→ **What to work on**: Locate "This screenshot has height=541, width=982." in the listing. Transcribe the line that contains it and every line that follows, through the last, omitting all pictures.

→ **Entries supplied**:

»»

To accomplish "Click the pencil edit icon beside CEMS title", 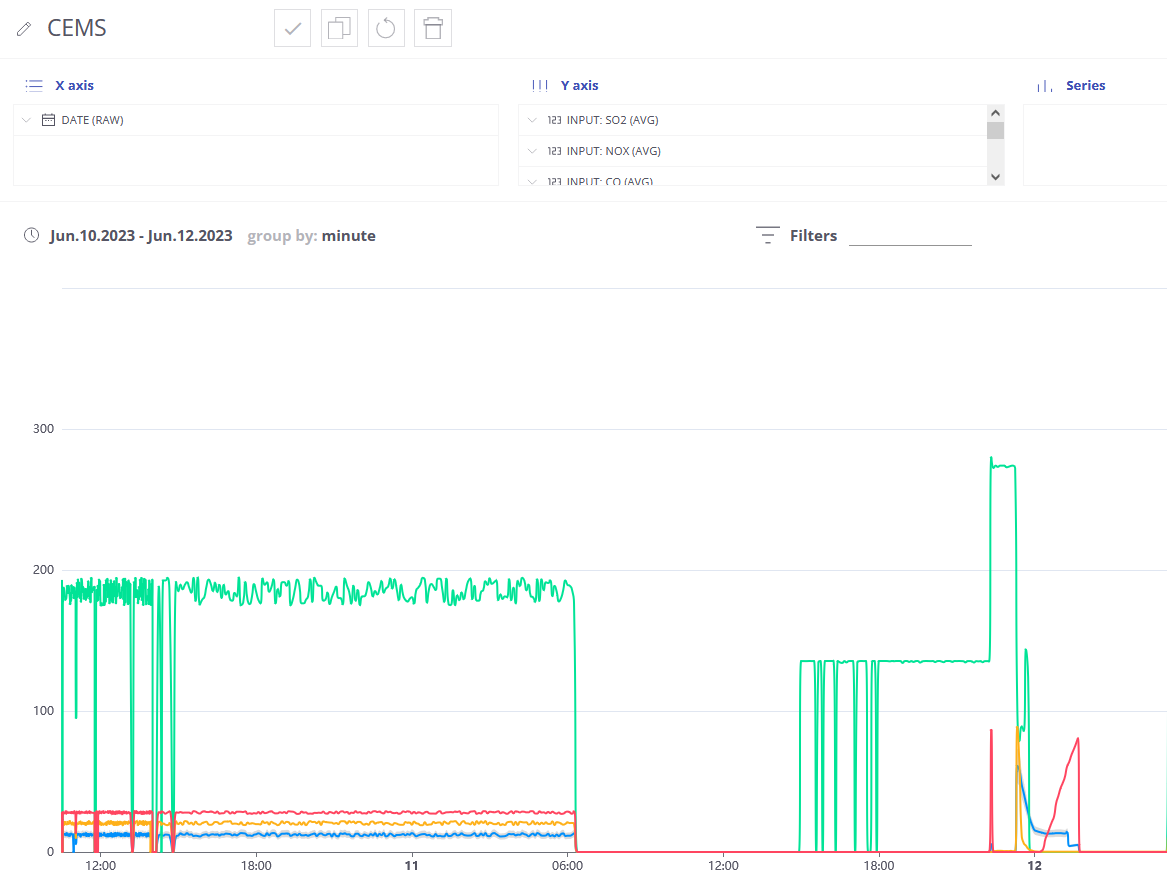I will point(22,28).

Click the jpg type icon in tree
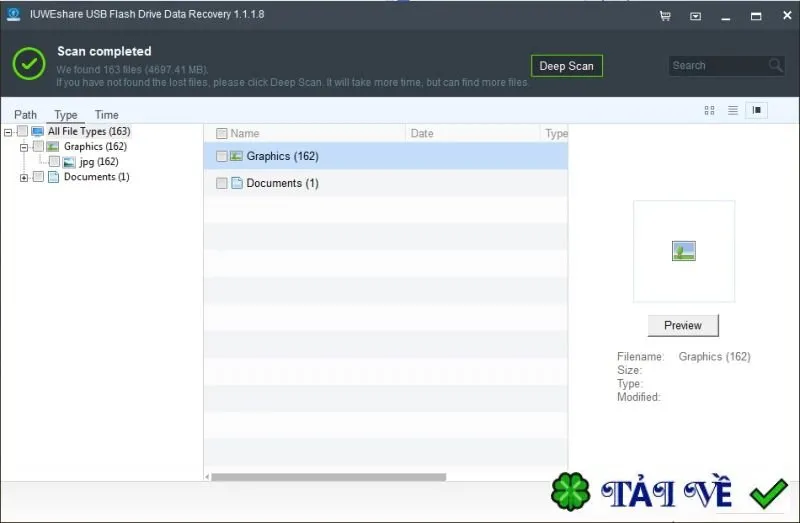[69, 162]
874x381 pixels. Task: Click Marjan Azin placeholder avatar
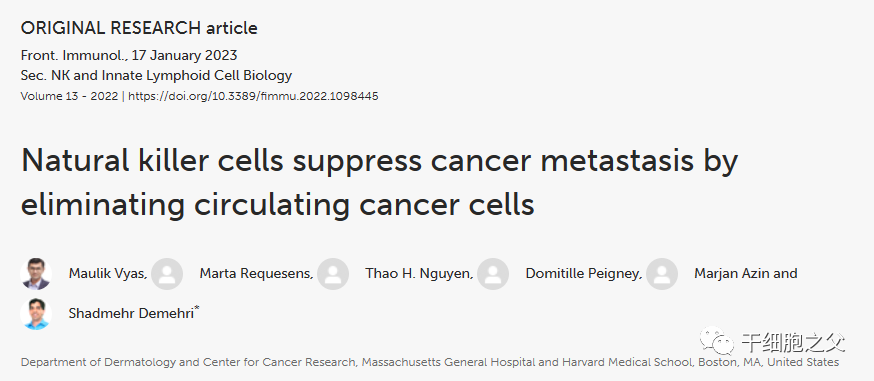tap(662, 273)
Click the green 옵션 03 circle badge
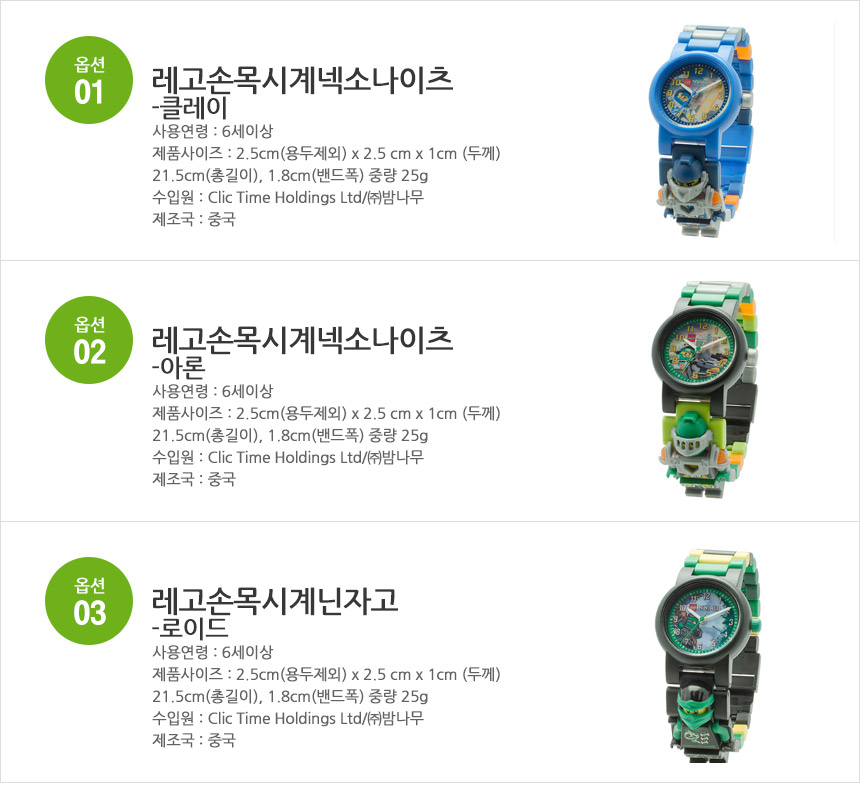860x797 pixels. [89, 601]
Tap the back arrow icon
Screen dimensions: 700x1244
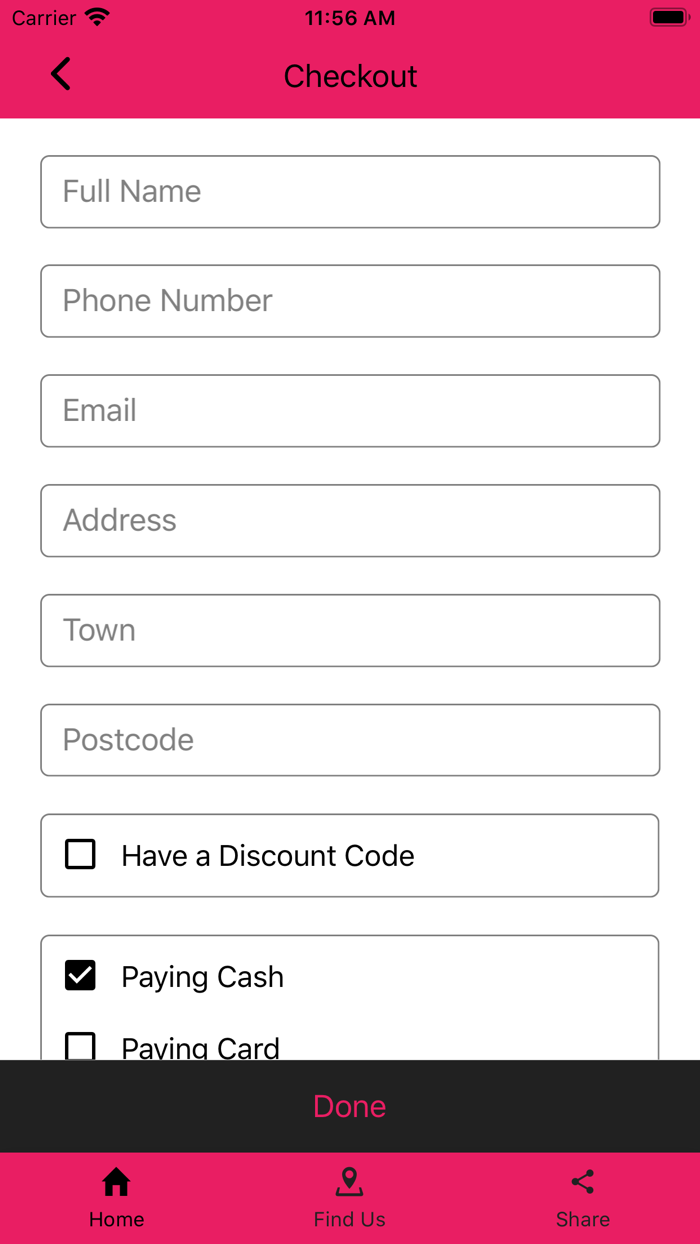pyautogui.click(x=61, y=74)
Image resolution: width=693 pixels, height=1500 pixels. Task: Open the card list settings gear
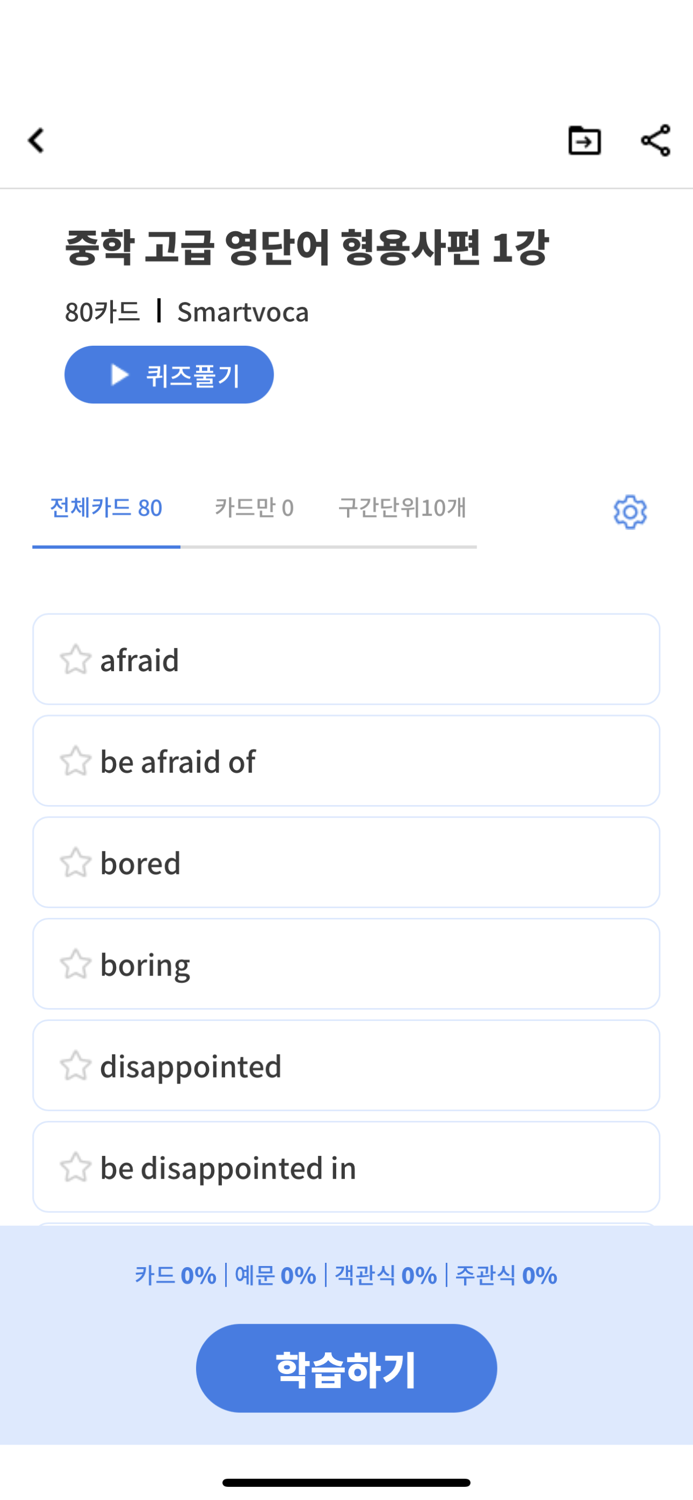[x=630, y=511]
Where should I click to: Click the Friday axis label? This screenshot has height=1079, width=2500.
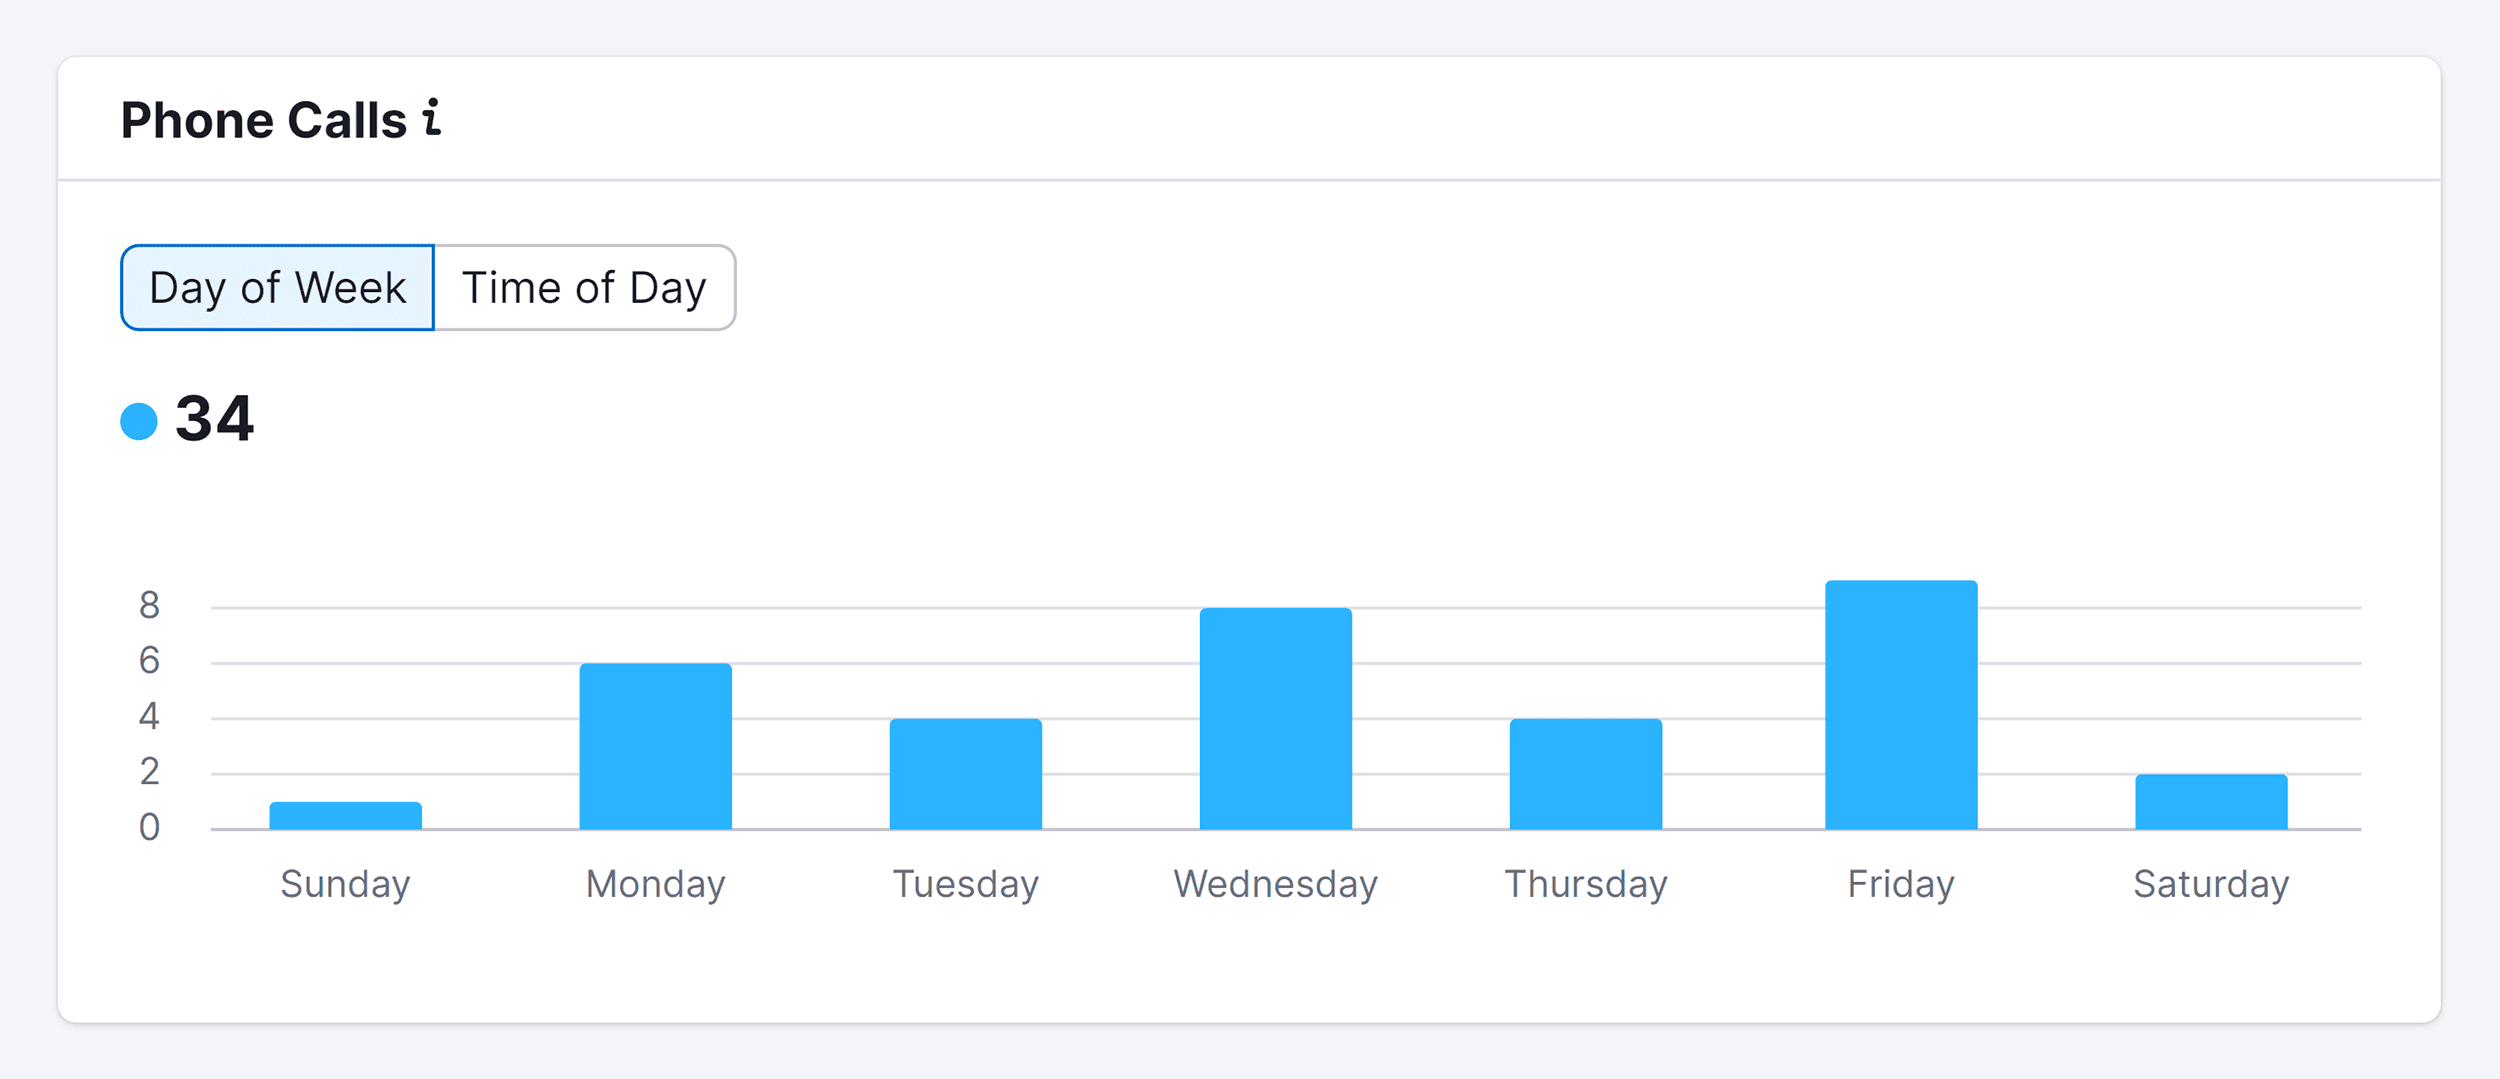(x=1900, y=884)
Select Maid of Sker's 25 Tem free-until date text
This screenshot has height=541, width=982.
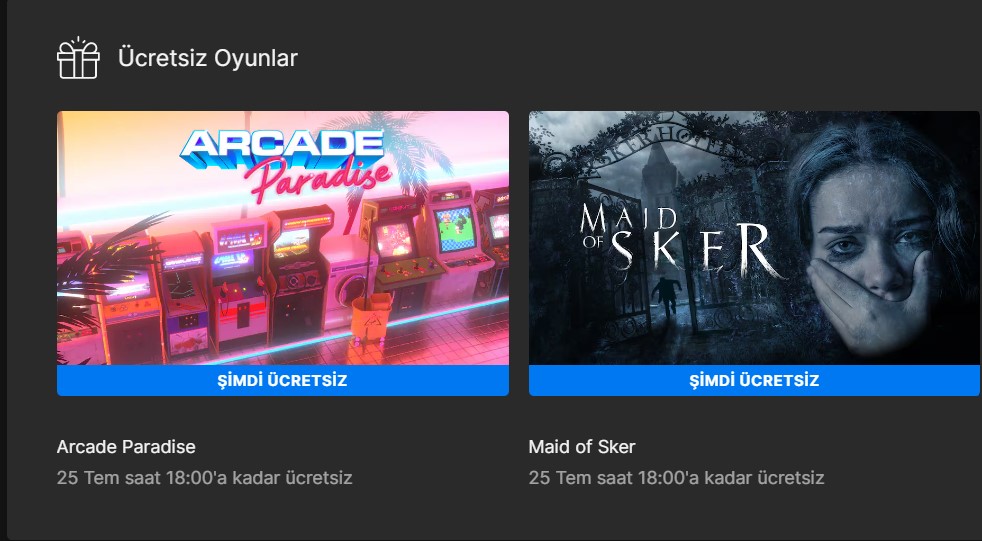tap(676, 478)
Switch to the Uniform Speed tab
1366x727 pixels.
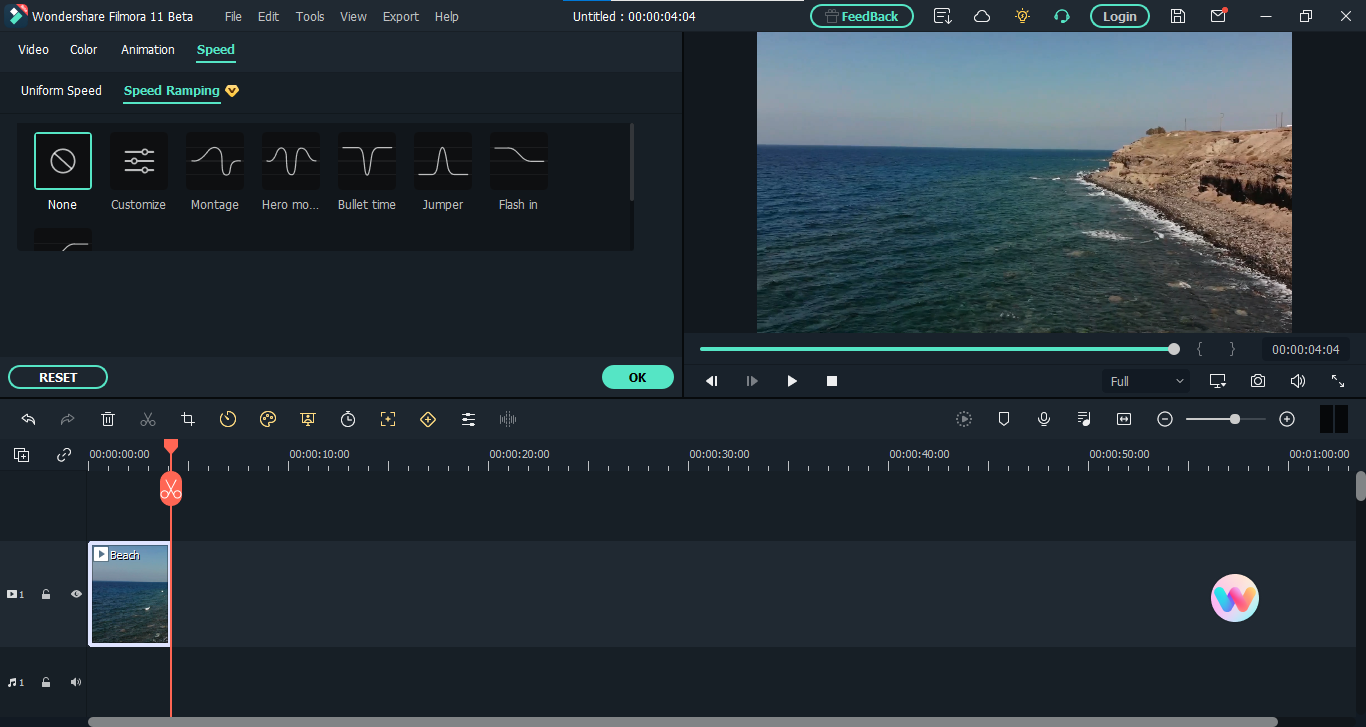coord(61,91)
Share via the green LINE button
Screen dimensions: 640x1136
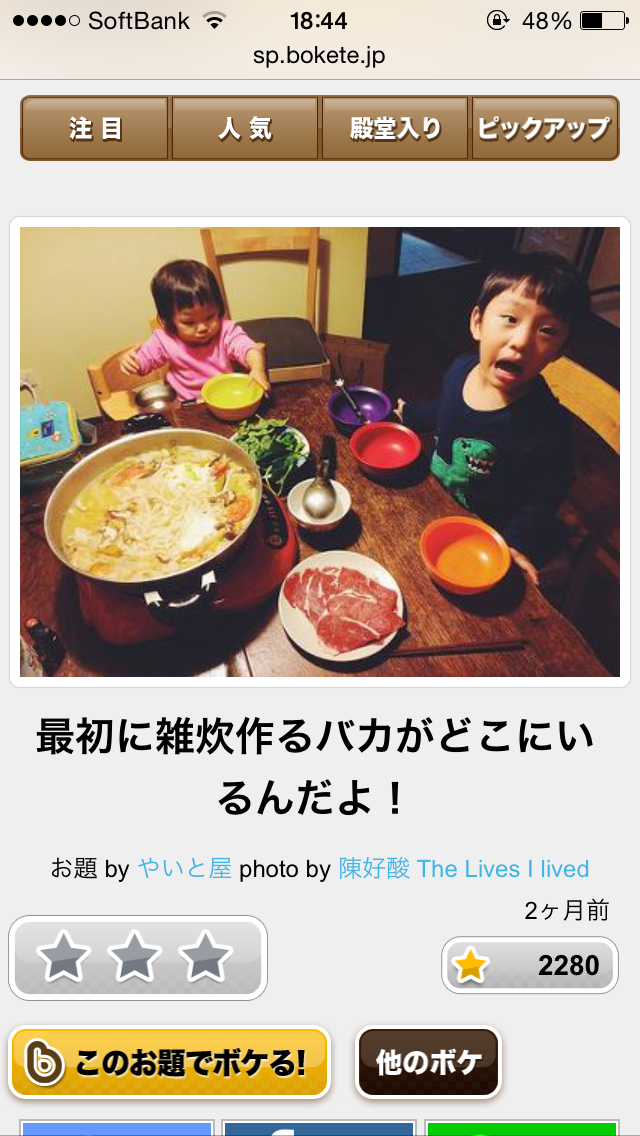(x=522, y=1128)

««

→ **Task answer**:
This screenshot has height=541, width=982.
tap(676, 478)
Switch to the Uniform Speed tab
1366x727 pixels.
coord(61,91)
Share via the green LINE button
Screen dimensions: 640x1136
(x=522, y=1128)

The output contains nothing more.